For some of the world’s brightest brains, artificial intelligence (AI) could spell doom and gloom for mankind. So it’s nice to know that some researchers are managing to advance this exciting field of study whilst keeping it light-hearted. A trio of computer scientists from the University of Tübingen, Germany, has used an adaptive learning AI approach to bring one of our childhood heroes, Mario, to life. Well, kind of.

A “living and conversing” version of the agent was recently generated as part of the “Mario Lives!” project, which was created for a video competition organized by the Association for the Advancement of Artificial Intelligence (AAAI). According to AAAI, which is a nonprofit scientific society, the aim of the competition is to showcase how much fun AI is by documenting exciting advances in the field.
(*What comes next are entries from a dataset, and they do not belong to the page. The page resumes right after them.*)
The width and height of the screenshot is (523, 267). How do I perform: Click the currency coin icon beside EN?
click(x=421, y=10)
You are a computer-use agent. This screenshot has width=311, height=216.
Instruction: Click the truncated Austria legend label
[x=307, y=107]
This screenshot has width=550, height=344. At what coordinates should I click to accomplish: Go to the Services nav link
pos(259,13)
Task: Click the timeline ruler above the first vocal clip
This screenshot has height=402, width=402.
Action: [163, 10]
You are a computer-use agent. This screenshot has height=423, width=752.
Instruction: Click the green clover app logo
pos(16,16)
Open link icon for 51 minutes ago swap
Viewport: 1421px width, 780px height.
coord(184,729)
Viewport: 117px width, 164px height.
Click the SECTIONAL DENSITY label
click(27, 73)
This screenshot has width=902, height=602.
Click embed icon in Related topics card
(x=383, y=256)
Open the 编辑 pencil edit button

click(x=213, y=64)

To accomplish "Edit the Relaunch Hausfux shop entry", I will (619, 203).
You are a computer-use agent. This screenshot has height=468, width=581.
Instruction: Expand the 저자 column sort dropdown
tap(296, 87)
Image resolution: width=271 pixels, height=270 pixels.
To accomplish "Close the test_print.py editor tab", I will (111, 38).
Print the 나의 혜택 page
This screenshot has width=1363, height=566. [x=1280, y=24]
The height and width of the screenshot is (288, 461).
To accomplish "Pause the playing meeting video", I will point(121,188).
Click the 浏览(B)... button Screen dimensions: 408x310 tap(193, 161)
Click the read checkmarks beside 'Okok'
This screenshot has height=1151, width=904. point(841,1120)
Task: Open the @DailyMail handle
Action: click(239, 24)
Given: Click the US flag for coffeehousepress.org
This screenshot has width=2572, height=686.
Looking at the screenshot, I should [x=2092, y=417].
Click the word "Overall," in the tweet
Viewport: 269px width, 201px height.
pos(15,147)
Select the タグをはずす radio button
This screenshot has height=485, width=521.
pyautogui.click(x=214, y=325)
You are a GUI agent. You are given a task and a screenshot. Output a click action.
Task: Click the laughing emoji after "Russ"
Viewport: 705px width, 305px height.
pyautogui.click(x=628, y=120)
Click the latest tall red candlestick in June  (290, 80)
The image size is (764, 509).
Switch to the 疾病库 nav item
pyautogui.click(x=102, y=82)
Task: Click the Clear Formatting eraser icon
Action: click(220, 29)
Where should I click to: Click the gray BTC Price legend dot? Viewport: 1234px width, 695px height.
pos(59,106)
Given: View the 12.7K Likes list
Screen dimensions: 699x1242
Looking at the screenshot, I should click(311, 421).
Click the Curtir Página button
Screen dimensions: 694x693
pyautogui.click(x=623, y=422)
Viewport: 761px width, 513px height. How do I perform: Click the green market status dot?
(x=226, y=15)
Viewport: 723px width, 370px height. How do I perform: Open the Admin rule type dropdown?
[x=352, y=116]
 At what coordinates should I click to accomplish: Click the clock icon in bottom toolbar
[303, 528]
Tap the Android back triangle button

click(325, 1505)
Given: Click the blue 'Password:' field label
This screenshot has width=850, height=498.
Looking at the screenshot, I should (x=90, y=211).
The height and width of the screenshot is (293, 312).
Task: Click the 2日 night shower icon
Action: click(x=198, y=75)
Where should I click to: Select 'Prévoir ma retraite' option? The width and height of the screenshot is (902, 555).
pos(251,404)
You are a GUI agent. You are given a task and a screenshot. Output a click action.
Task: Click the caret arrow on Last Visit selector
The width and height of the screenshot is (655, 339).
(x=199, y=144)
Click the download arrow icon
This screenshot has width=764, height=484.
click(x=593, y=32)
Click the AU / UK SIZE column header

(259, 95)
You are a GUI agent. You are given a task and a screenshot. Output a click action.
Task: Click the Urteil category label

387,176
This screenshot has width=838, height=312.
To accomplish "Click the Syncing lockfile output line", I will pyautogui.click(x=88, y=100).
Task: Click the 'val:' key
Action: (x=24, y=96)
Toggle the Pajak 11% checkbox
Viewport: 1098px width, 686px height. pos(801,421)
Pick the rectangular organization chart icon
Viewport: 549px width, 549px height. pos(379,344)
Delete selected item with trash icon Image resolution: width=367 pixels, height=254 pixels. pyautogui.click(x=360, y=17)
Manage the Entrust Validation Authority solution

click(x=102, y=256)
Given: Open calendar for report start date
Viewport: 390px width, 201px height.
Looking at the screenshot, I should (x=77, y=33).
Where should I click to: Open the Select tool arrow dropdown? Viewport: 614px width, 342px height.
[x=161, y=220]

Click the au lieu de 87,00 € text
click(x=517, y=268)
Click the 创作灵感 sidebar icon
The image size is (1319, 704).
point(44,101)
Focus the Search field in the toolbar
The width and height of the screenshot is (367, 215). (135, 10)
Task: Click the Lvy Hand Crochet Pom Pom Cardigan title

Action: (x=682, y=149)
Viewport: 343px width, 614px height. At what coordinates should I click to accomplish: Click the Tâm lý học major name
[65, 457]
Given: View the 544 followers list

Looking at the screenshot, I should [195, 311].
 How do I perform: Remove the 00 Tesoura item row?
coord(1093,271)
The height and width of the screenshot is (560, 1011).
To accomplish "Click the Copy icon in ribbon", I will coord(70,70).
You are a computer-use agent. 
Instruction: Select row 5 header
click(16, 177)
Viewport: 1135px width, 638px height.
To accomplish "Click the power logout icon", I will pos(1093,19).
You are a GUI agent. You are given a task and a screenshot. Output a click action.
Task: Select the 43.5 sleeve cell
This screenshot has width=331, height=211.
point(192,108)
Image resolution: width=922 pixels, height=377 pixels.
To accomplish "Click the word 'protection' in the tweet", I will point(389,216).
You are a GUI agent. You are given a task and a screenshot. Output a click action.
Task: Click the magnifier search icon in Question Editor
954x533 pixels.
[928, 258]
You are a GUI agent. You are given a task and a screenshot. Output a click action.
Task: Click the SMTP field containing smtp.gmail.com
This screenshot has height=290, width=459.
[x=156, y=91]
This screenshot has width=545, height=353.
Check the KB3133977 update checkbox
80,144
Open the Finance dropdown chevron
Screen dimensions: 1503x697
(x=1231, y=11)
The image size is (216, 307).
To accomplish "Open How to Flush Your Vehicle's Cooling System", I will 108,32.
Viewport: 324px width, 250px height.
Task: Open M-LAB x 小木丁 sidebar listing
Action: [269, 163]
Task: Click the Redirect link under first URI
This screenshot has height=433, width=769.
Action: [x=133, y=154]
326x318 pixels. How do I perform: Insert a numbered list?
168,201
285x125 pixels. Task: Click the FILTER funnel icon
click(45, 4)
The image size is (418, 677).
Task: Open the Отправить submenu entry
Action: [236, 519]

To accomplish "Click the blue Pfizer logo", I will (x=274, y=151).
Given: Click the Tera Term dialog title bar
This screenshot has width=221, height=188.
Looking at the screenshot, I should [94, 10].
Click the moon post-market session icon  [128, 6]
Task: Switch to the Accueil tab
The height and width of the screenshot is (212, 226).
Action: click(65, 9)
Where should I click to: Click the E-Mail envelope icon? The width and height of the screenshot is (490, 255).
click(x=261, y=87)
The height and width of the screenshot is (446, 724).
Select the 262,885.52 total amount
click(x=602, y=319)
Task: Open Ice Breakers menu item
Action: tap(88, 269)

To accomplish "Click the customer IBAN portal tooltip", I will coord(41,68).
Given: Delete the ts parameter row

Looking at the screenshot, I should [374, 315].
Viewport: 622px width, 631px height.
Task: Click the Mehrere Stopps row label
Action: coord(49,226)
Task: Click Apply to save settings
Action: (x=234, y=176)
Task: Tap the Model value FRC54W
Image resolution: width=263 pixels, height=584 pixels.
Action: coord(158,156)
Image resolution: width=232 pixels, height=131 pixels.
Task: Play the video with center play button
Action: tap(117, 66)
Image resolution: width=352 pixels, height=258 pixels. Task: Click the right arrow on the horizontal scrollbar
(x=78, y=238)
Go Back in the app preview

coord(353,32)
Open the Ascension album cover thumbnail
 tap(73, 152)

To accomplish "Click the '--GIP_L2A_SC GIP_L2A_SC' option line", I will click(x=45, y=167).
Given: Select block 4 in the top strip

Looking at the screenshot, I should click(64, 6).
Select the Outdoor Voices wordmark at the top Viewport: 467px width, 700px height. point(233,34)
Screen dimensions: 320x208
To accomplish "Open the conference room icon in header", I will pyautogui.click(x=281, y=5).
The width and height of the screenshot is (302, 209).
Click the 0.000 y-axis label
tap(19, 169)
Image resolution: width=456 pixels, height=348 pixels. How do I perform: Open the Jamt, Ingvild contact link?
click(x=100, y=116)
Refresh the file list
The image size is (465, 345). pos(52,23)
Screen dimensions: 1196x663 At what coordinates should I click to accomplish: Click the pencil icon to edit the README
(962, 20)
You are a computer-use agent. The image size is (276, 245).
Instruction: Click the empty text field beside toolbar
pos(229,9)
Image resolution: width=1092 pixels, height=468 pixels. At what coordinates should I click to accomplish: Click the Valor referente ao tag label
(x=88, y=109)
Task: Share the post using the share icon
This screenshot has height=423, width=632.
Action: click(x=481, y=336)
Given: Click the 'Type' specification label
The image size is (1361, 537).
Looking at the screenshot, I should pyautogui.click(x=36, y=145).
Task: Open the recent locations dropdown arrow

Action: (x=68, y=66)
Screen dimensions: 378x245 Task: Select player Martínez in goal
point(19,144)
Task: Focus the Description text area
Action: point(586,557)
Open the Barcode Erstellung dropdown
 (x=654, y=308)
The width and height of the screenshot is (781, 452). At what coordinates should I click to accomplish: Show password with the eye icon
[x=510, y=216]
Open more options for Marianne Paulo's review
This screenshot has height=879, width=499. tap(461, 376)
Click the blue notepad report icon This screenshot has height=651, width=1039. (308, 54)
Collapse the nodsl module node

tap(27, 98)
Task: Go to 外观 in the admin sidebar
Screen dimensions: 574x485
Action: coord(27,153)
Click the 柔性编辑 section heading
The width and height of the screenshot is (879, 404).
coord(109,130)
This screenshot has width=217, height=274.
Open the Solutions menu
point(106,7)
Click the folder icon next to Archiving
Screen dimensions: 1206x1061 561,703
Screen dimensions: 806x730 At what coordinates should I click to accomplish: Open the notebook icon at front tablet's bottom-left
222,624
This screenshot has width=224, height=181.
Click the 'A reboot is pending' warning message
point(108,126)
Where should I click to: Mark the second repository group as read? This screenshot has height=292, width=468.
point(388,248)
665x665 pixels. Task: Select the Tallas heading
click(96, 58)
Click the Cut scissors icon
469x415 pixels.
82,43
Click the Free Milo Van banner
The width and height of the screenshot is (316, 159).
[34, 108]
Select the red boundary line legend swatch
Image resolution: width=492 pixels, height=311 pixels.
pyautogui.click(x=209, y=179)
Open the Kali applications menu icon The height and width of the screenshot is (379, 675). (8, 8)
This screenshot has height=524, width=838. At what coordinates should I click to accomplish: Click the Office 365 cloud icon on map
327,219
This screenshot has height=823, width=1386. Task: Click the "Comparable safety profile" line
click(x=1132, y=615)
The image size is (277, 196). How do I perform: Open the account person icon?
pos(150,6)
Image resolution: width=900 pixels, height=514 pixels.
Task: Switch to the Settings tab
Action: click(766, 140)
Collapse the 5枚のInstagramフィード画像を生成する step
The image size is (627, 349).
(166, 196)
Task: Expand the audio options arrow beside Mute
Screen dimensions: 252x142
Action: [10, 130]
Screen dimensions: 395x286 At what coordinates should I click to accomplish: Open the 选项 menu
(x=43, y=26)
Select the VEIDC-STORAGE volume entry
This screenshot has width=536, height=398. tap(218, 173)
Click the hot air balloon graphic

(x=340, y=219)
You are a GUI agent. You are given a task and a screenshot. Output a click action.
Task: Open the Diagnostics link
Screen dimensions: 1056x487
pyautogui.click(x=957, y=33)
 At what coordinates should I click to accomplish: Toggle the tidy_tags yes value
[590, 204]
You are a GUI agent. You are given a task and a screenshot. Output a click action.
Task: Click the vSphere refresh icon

The idea behind this project was to develop an artificial agent who gets to know and thus becomes alive in his own world. “As most of you know, this is Mario,” a researcher explains in the video below. “But what you do not know is that this Mario has become aware of himself and his environment, at least to a certain extent.” The Mario they created can understand a large variety of sentences, answer questions, learn and even make decisions based on how he is feeling.

As explained in the video, Mario starts out with knowledge about his body and then adds additional context to his knowledge base as he learns. He also maintains emotive states which can be influenced both by the environment and by voice commands given by the user. For example, when the character was told not to be so happy, he responded in a computer-generated voice “Somehow, I feel less happy.”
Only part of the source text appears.